8 Replies to “Game Trail Camera”

  1. Hi Spence,
    Your fiction-like introduction got me interested in reading this article further. The first was my interest in ways to facilitate deer hunting. In this case, game trail camera.

    You’re right there that “With some products I feel you are paying for the name mostly. Well, with game trail cameras, I honeslty believe, through tests and trials, that you get what you pay for!” I’m interested in getting what I pay for.

    I think when we buy one, I and my buddies would like to split the cost of the lease as you did with your buddies, as well as split the cost of the cameras. It’s a sensible thing to do to save costs.

    Your honest and accurate recommendation sure makes me consider utilizing this game camera in my future hunting endeavors.

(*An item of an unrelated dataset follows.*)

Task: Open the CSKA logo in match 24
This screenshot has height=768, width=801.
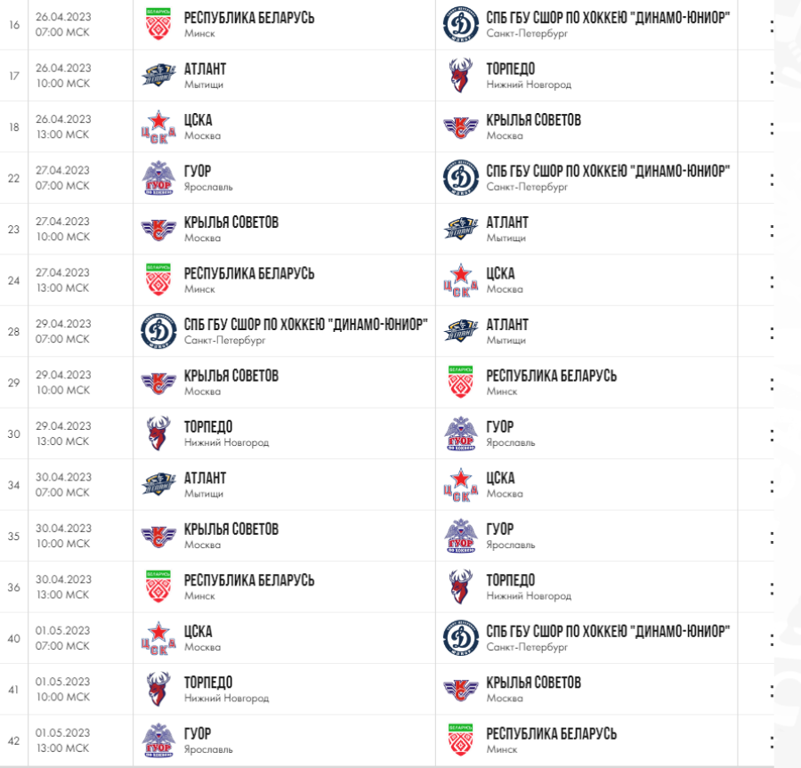Action: [461, 281]
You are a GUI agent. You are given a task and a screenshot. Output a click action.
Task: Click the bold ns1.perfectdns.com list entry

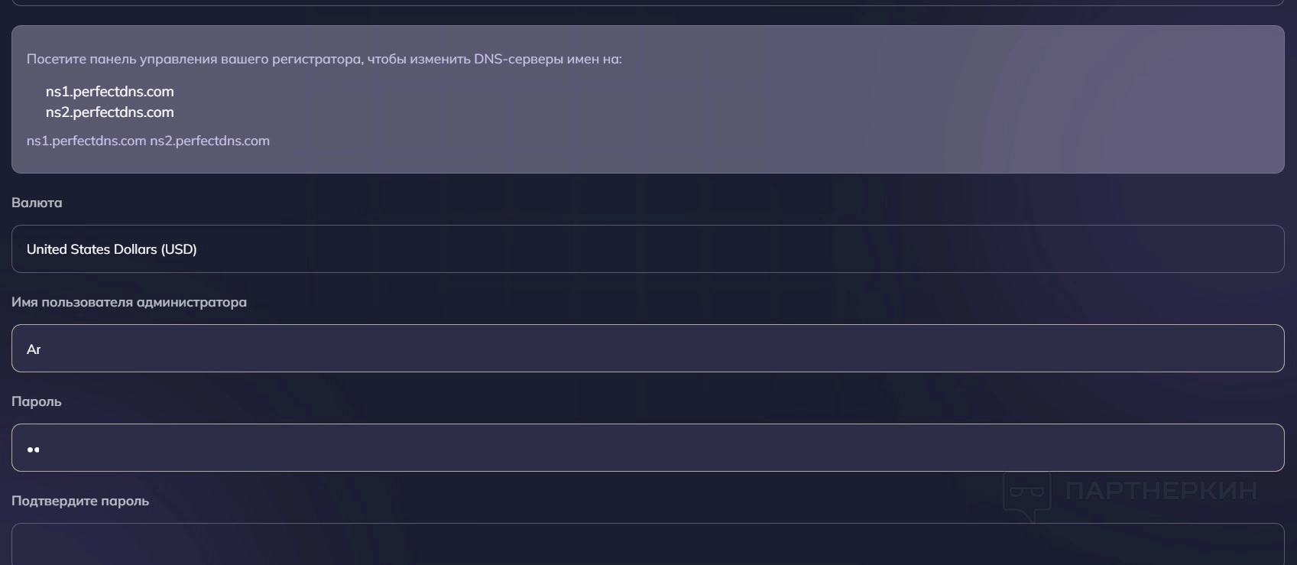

    I will contact you for more information when necessary.

    Thanks for this.

    1. I actually enjoy writing about deer hunting in general. And I sincerely want to help people out. Definitely get in touch if you need help with anything you read here. I know Cuddeback is a little more expensive than other game cameras but that is what I use and love from trial on error. But, for example, I also use a Cosori dehydrator to make my jerky. I also like the results of that product even though it’s only 150 bucks. You can spend $500 or more for a dehydrator at Cabelas. And they may be great as well, but I write and promote what I know. Thanks man.

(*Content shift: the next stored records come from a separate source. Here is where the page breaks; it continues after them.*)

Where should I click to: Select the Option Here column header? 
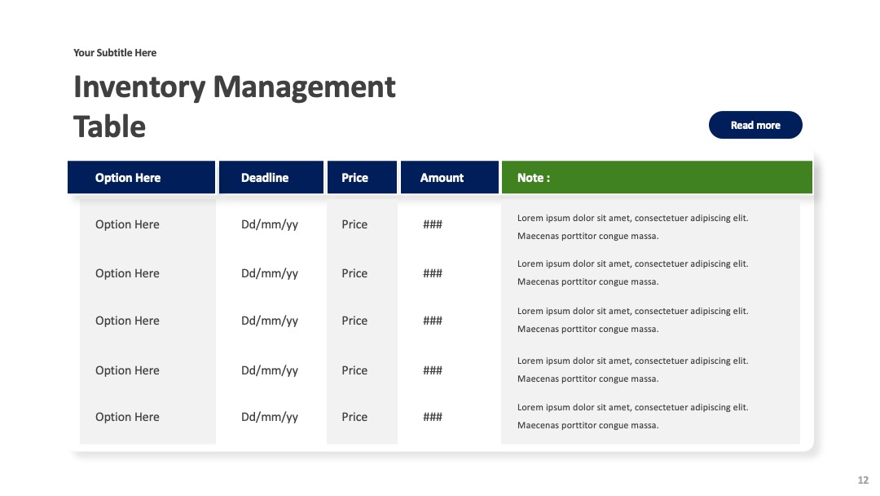point(142,178)
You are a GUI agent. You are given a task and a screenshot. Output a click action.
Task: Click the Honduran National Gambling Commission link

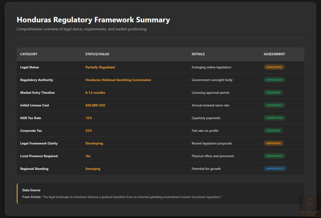[118, 80]
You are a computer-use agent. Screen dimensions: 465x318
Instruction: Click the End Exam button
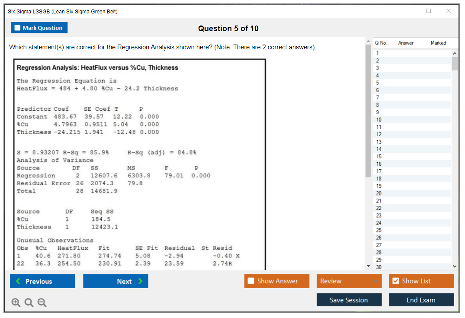click(x=421, y=300)
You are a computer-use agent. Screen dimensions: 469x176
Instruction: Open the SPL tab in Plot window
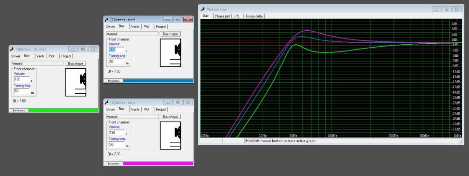236,16
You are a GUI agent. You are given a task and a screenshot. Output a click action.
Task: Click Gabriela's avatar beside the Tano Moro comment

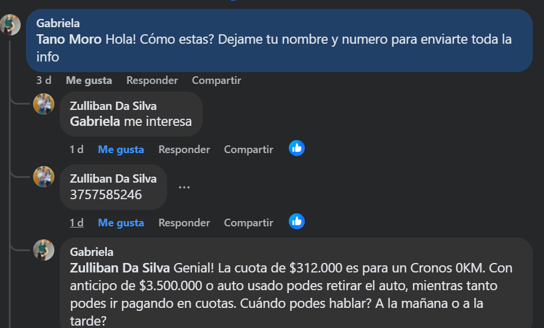pyautogui.click(x=10, y=24)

  2. Great article. I have used game cameras for years but never tried the cellular versions. They’ve always intrigued me, particularly when your hunting area is many miles away. The ability to check the images from anywhere is really an advantage. Thanks for the information.

    1. I used all kinds of game cameras over the years. The new technology they have out now is crazy! I love the new cellular ones. But they are all great. I used to just hate stomping through the woods grabbing the SD cards everytime I wanted to check the pics. Now it’s every few months just to change batteries.

  3. Hi Spence,

    When I was about 8 or 9 my older, boy cousins decided it would be a good idea to take me on my first hunting trip. Ha, ha, ha! I cried so loud at having to kill Bambi that they never entertained that idea again. Now, I enjoy a good venison stew or roast, but the hunting part I usually leave to someone else.

    As a matter of fact, when I first saw this post I thought this had something to do with computer games. (Game cameras) Now I say all this to say, this was a well-written article. It introduced me to the hunters’ camera. Also, it reminded me of some conversations I heard about taking pictures in blinds, or stands and other places in the woods. It also made me think of other uses for the photos. If you want to see the animals and woods, but don’t really want to get eaten by mosquitoes, or traipse around in the wilderness, pictures make a good substitute. Even I have heard of Cuddleback cameras, but still had not put it together. Your article kind of made it all go “bingo” and put another interesting idea into my mind.

    Thank you.
    Oh yes, we lost that first buck. :>)

    1. Glad you liked it Patricia. And you actually shed some new light to me! They don’t have to JUST be used as a tool for hunting. If you enjoy live pictures of different types of wildlife in your area, it’s also a great option! Thanks for commenting.
      Spence

  4. Great post I really enjoyed it immensely.I always wonder how these guys on the Discovery channel and other channel get the pictures in places like in Africa with out attracting attention from the animals. Really amazing equipment that saves alot time and effort by not having to be on site but remotely taking shots of these magnificent creatures.

  5. Thanks for this post! It actually made me decide to buck up(no pun intended) and buy a cellular game camera. I tend do get lazy with retrieving and putting back the SD cards. Also, I like the part of not having to disturb the area of woods as much, that if shows promise, I will be hunting. All great info and thanks for recommendation!